Grant Thornton fined £1.3m for ‘serious failings’ in Sports Direct audits

Grant Thornton has been fined £1.3m for “serious failings” in basic auditing of the sportswear retailer Sports Direct, the UK accounting regulator said on Monday.

The findings relate to Grant Thornton’s audits of Sports Direct International (SDI), now called Frasers Group, in 2016 and 2018 and the work of Philip Westerman, the partner in charge of the audits.

The Financial Reporting Council (FRC) severely reprimanded Grant Thornton, which had audited Sports Direct’s accounts since the retailer’s stock market float in 2007, and Westerman, who was handed an £80,000 fine.

It is the latest embarrassment for the accountancy firm after its £2.3m fine last year for “serious lack of competence” over the audit of the collapsed cafe chain Patisserie Valerie.

In relation to the failings of the 2016 audit, the FRC investigation focused on Grant Thornton’s failure to disclose a firm called “Delivery Company A” as a related party to Mike Ashley’s Sports Direct in the accounts.

Delivery Company A has previously been widely reported as being Barlin Delivery Ltd, a firm paid to make international deliveries to the chain’s customers, which was controlled by John Ashley, the brother of the retail billionaire.

On Monday, the FRC said that Grant Thornton, the UK’s sixth-biggest accountancy firm, “failed to treat with professional scepticism management’s assertion that Delivery Company A was not a related party”.

“There were a number of relevant factors which should have prompted the respondents to consider and follow up matters further, but they did not,” the FRC said.

In relation to the 2018 audit, the FRC was investigating work relating to an inventory provision of £162m and website sales, which accounted for a fifth of total sales, both of which Grant Thornton had highlighted as areas of “significant risk”.

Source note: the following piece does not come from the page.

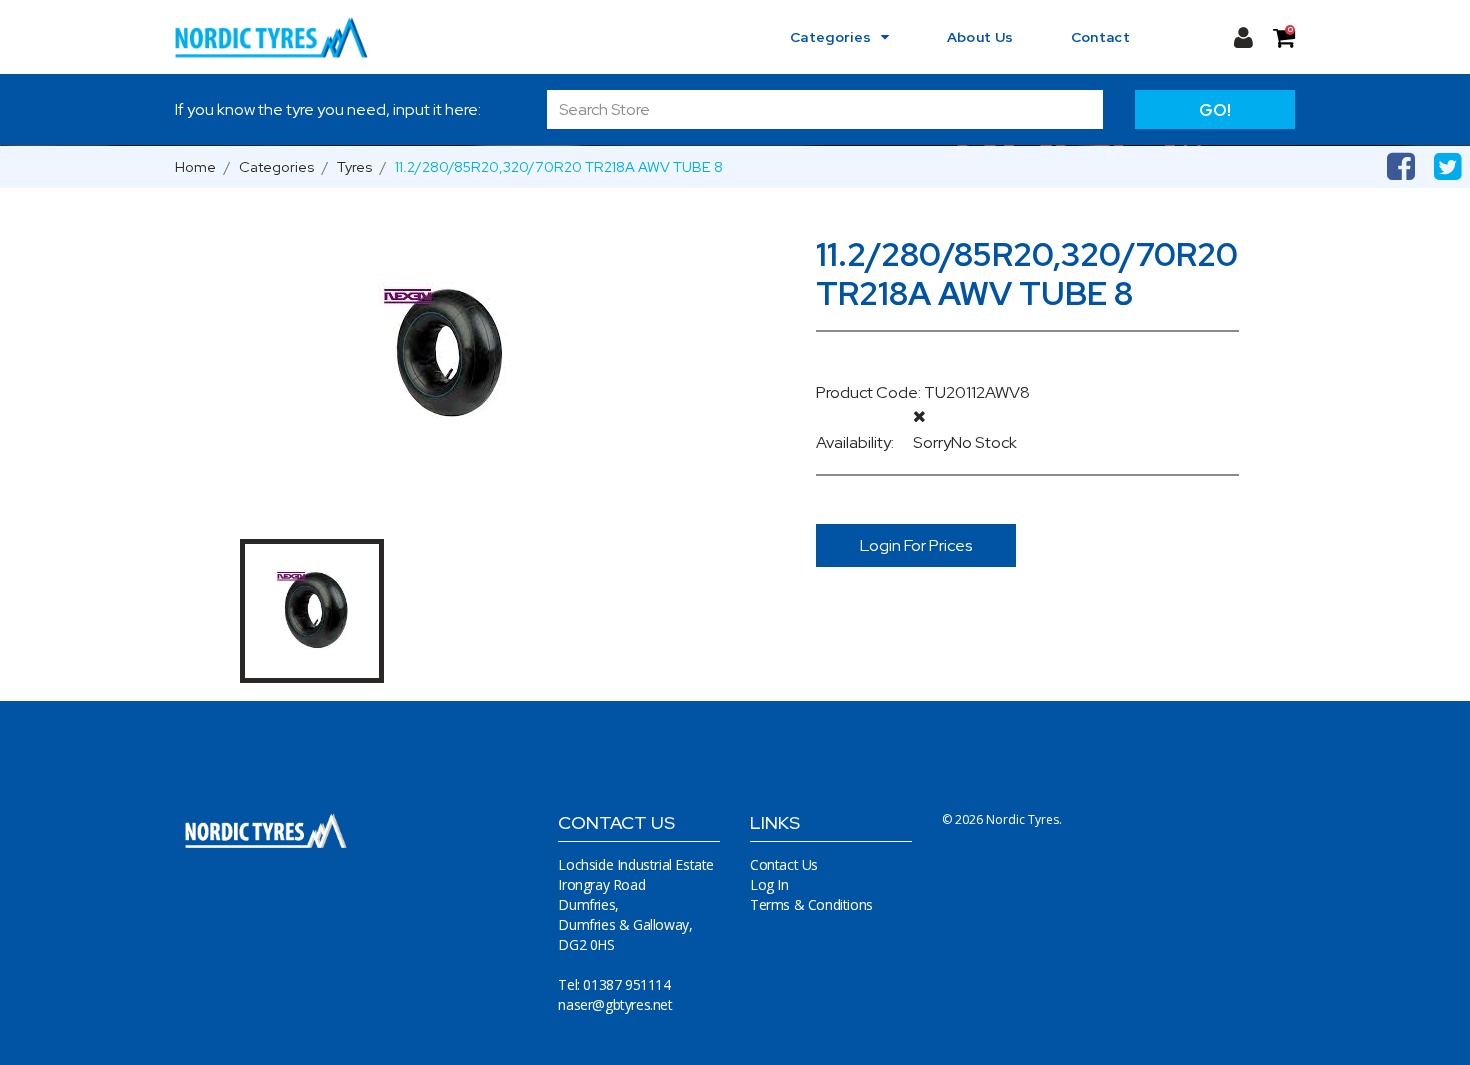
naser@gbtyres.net (615, 1004)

“The respondents failed to obtain sufficient appropriate audit evidence, evaluate whether information provided by SDI was sufficiently reliable, or to prepare sufficient audit documentation commensurate with the risk in relation to these two areas of the audit,” the FRC said.

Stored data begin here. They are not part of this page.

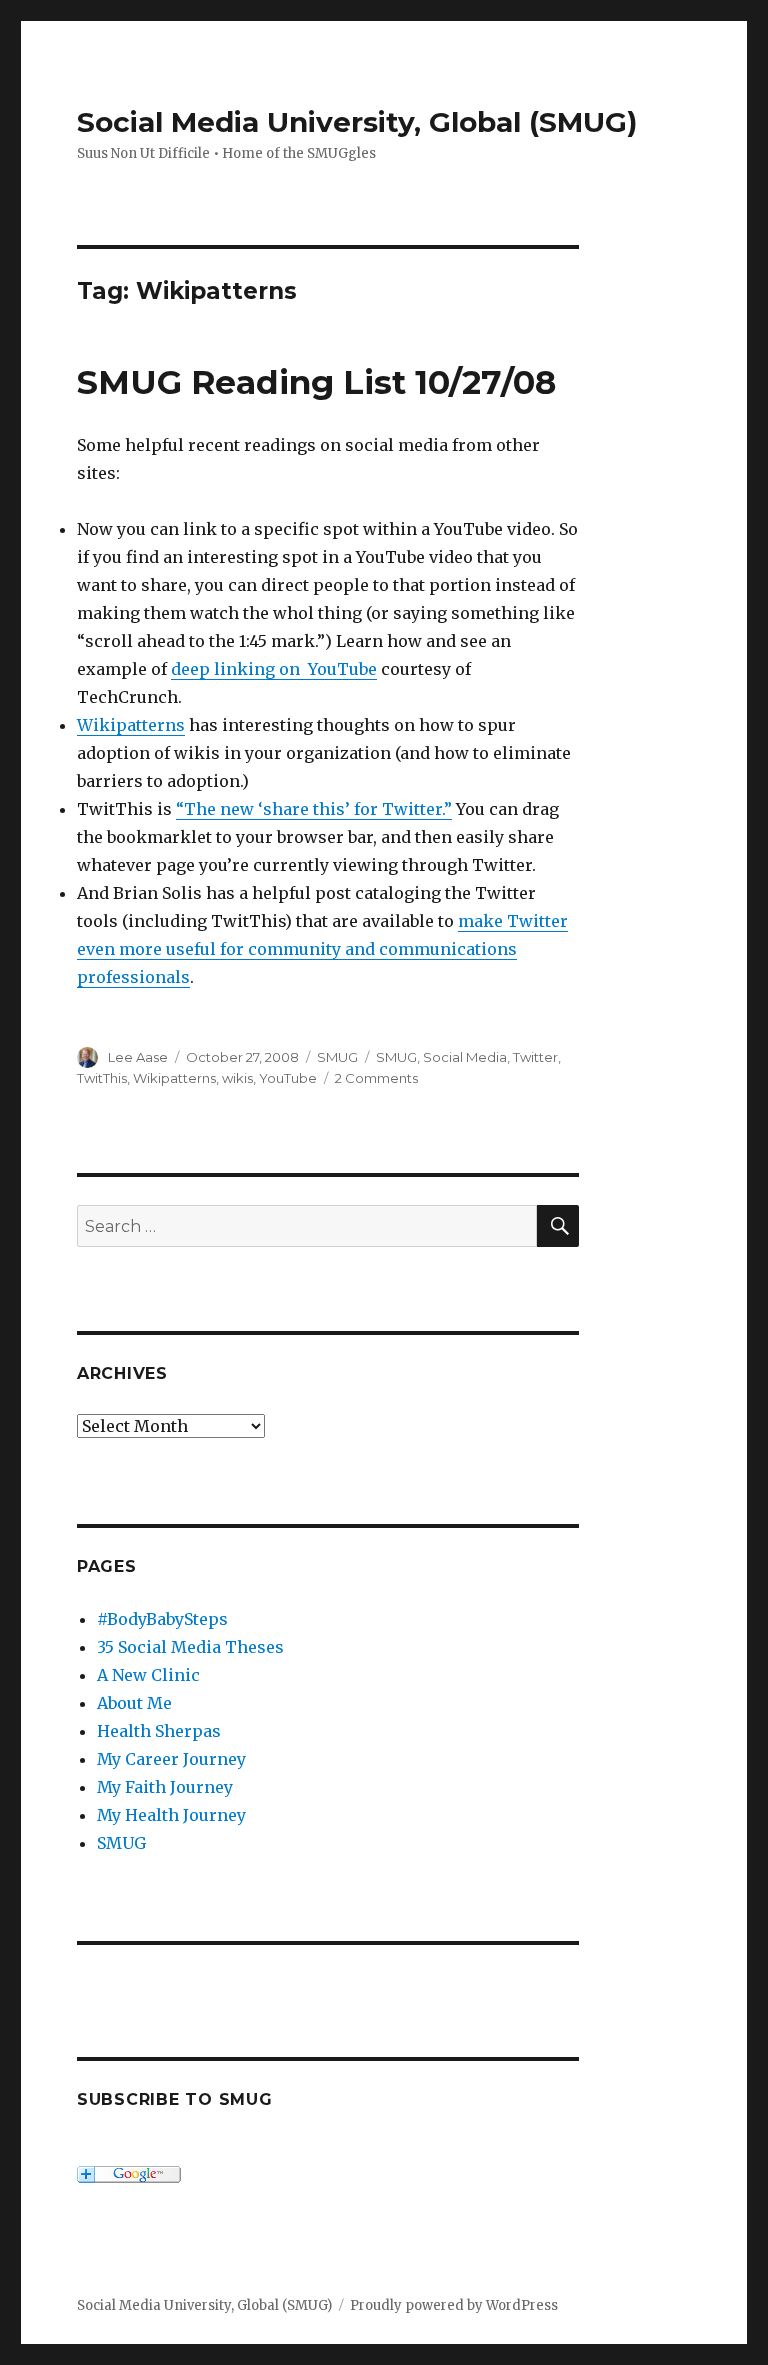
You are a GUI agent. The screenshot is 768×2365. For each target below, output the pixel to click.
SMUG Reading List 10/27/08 (316, 382)
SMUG (337, 1057)
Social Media (465, 1057)
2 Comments (376, 1078)
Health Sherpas (159, 1731)
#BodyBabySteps (162, 1619)
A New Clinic (148, 1675)
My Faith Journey (165, 1787)
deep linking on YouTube (274, 669)
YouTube (288, 1078)
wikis (237, 1078)
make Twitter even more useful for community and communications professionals (322, 949)
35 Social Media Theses (190, 1647)
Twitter (535, 1057)
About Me (134, 1703)
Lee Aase (138, 1057)
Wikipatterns (131, 725)
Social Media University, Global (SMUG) (357, 122)
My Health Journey (171, 1815)
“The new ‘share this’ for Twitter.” (314, 809)
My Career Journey (171, 1759)
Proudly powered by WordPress (454, 2305)
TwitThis (102, 1078)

The FRC fined Grant Thornton just over £2m in relation to the 2016 and 2018 audit failings, but reduced this to £1.3m due to early admission of the failings. The fines for Westerman, who no longer works at Grant Thornton, were cut from £350,000 to £80,000.

“The audit failings in this case were serious and relate to fundamental auditing standards,” said Jamie Symington, the deputy executive counsel to the FRC. “It is particularly important that auditors follow up with due rigour where they have identified potential related party transactions as a significant audit risk. Auditors must adopt a mindset of professional scepticism, and exercise good judgment based on sufficient and properly documented evidence.”

The latest FRC investigation focused on Grant Thornton and made no findings about Sports Direct itself.

In a statement Frasers said it still believed it was “technically correct in its disclosure of related party transactions”, but it admitted that “with hindsight further disclosure within the accounts might have avoided this particular aspect of FRC’s investigation”.

Sign up to the daily Business Today email or follow Guardian Business on Twitter at @BusinessDesk

The company added that “there are no criticisms of Frasers, no issues in relation to Frasers’ historical financial statements and no findings that there were any undisclosed related party transactions”.

Grant Thornton, which resigned as Sports Direct’s auditor in 2019 after a separate scandal over the last-minute disclosure of a €674m (£570m) tax bill demand by Belgian authorities, said it was pleased the long-running matter had been brought to a close.

In a statement, Grant Thornton said: “Having invested significantly in the quality of our audits since this time, we have seen a marked improvement in our results and are confident that the issues identified by the FRC’s investigations … are not reflective of the work we do today.”